Spoiler alert: it works. In fact it works really, really well. You can sling the car into corners at almost any speed and it just hangs on, without even a suggestion of understeer from the Michelin Pilot Super Sport tires unless you go looking for it. The motoring journalist cliche police in our office forbid me from saying it handles like a go kart, or even thinking of using corners on rails, but both of those phrases could apply here if you wanted them to.
And it gets better, because the gas pedal is a gateway to the most addictive drug in the motoring world: accessible oversteer. Although the much-lauded Drift Mode has stolen the headline, even flicking the car into Sport Mode is enough to encourage a bit of misbehavior. It isn't a rolling smoke machine, but you can coax a quarter-turn of opposite lock on the way out of tight corners and then shoot off down the next straight in a flurry of rabid turbo noise. The same kind of fun used to be the preserve of the Subaru WRX STI and Mitsubishi Evolution, but the STI has gone soft and the Evolution badge may never be seen again. Rally madness, thy name is now RS.
We've read reports that suggest the RS is a bit too tied down for its own good, but most of those reviews were conducted on cars with the optional, super sticky Michelin Pilot Sport Cup 2 rubber fitted. We'd wager that extra traction makes it harder to properly explore the car's chassis balance and that really is a shame, because there's so much fun to be had at the legal limit on the standard wheels.
We've mentioned Drift Mode a few times now, and you're probably curious about what it actually does. It doesn't turn you into Ken Block, that's for sure, but the system does turn the RS into a little donut machine if you have enough time and space. Gravel carparks are probably the best places to try it out if you absolutely must, but there's more fun to be had elsewhere in this car, and your tires will appreciate your self control.
Launch Control is a much better way to enjoy the four-wheel drive goodness buried within the Focus. The recipe? Flick through the right menus, dip the clutch and bury the throttle. Ensure all hands and feet are inside the vehicle, secure any loose coffee cups and step off the clutch like a light switch. Hang on tight, and remember to change gear. It's brutal.
Speaking of brutal, the ride isn't what you'd call compliant in the RS. It's fairly choppy in regular, non-sport tune, never properly settling down, even on what appears to be perfectly smooth tarmac. Pressing a button on the end of the indicator stalk engages Sport Mode, and makes it feel like there's sand in the shock absorbers. We left the button alone on the road, although it would likely come into its own on the track.
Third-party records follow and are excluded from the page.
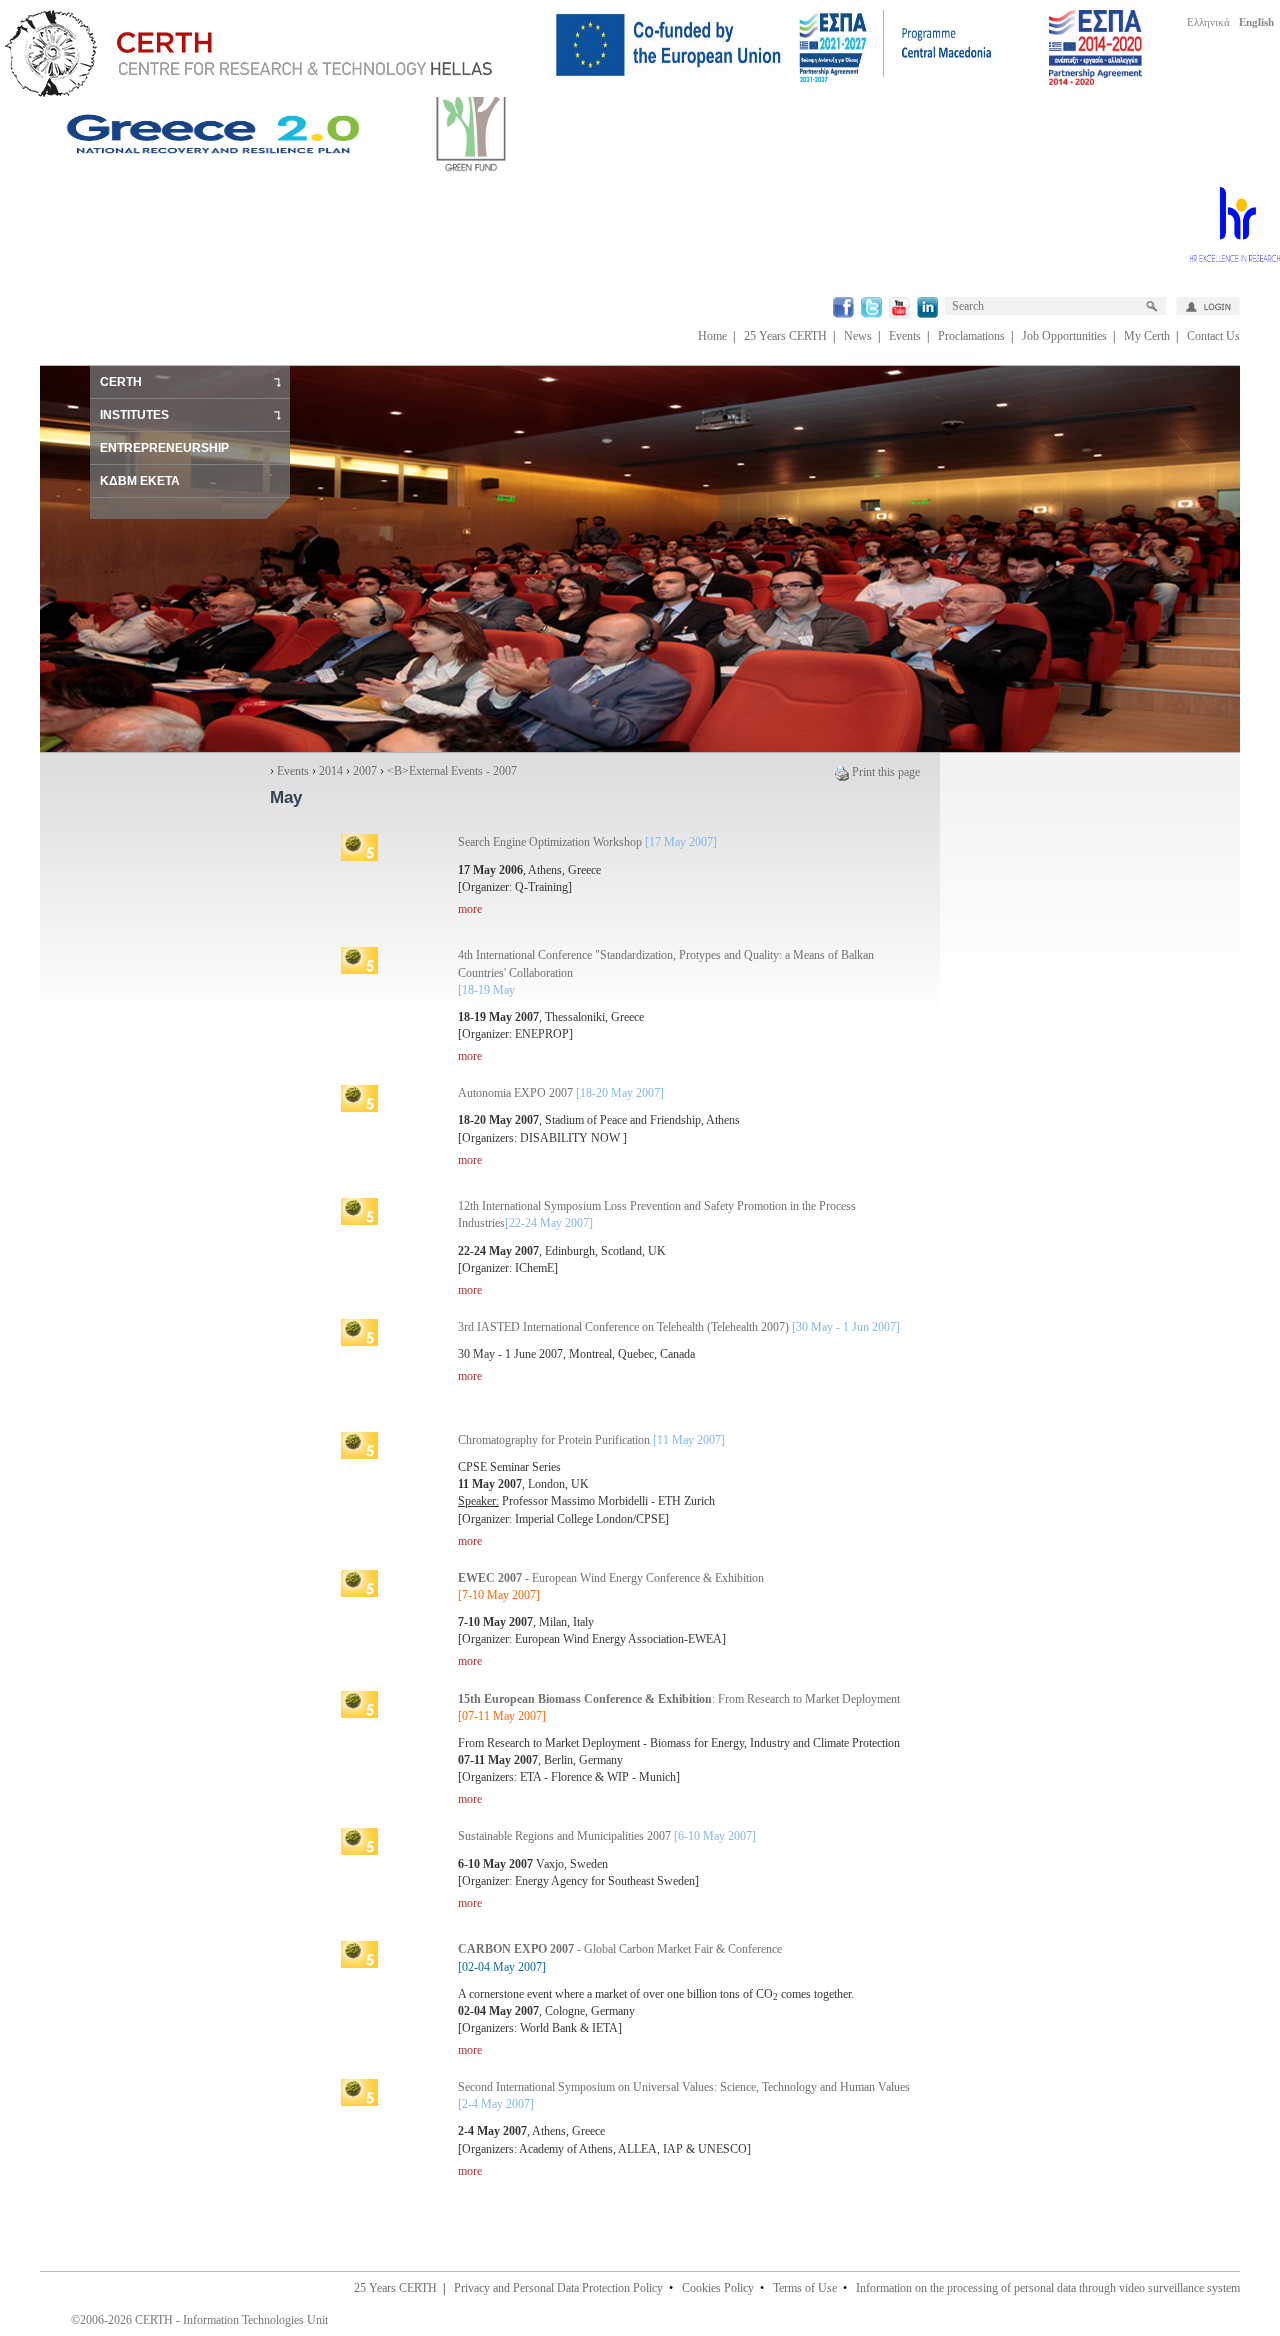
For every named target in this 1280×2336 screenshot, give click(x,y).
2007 (365, 771)
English (1256, 22)
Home (712, 336)
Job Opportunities (1064, 336)
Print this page (886, 772)
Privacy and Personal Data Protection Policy (558, 2288)
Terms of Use (805, 2288)
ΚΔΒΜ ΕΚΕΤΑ (140, 481)
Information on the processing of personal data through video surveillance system (1048, 2288)
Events (905, 336)
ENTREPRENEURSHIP (164, 448)
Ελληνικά (1208, 22)
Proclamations (971, 336)
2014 (331, 771)
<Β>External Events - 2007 (452, 771)
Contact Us (1213, 336)
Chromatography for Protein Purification (591, 1440)
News (858, 336)
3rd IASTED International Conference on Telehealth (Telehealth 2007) (679, 1327)
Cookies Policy (718, 2288)
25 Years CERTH (785, 336)
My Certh (1147, 336)
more (470, 909)
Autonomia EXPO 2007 (561, 1093)
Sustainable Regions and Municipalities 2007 (607, 1836)
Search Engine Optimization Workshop (587, 842)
Hopefully we'll have the chance to find out, so stay tuned. But enough talk about driving on the edge – hot hatches need to work on the commute as well.
How does the hottest Ford hatchback handle the daily grind? Unsurprisingly, it does a great job. The clutch is light, the engine is torquey and the steering isn't too heavy. Add in the spacious rear seats and decent 260 liter (9.2 cu.ft) boot, and the Focus RS is well equipped to handle the school run. We'd just warn the kids to prepare for a bumpy ride, because the choppy suspension can get tiring.
Ford is charging $52,000 for the Focus RS in Australia (US$37,000 in the USA), making it significantly more expensive than your average Golf GTI or Focus ST. The interior isn't necessarily worth that money, but you aren't paying for soft touch plastics here. You can tell Ford has poured its development dollars into delivering a manic drive worthy of the RS badge, and all those dollars have absolutely paid off.